** Opening TASK INPUTS block **
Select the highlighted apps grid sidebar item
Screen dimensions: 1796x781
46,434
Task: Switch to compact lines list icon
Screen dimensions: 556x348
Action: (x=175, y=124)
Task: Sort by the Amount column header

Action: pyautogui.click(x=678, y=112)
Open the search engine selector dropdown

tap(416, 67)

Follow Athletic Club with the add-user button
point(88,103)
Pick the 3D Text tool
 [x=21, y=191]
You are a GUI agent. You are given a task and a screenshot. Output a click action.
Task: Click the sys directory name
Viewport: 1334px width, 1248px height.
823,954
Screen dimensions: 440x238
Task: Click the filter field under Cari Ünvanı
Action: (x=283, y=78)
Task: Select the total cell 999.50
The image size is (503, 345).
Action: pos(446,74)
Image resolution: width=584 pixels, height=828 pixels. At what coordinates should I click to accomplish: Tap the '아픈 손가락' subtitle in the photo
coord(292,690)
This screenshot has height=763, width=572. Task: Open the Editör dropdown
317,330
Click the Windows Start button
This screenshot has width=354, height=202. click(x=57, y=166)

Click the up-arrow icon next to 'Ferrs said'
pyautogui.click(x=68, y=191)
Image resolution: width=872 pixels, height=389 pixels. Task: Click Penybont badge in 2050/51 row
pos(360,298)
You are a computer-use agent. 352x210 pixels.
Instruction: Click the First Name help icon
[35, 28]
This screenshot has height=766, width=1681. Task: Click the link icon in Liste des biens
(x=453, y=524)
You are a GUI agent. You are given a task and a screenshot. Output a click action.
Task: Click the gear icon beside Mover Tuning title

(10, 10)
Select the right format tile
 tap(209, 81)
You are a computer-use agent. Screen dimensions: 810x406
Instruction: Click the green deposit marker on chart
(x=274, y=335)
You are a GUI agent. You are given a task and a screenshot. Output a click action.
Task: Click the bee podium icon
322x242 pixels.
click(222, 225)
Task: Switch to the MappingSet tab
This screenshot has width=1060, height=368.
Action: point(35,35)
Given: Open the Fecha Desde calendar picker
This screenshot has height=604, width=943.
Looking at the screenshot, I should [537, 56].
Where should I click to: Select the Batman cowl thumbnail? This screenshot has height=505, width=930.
** Closing TASK INPUTS block **
--- EXERCISE BRIEF ---
Lines holding the word "Switch" in the entries above are the ones to pull out. Copy them all.

--- OUTPUT FOR THIS EXERCISE ---
Task: Switch to compact lines list icon
Task: Switch to the MappingSet tab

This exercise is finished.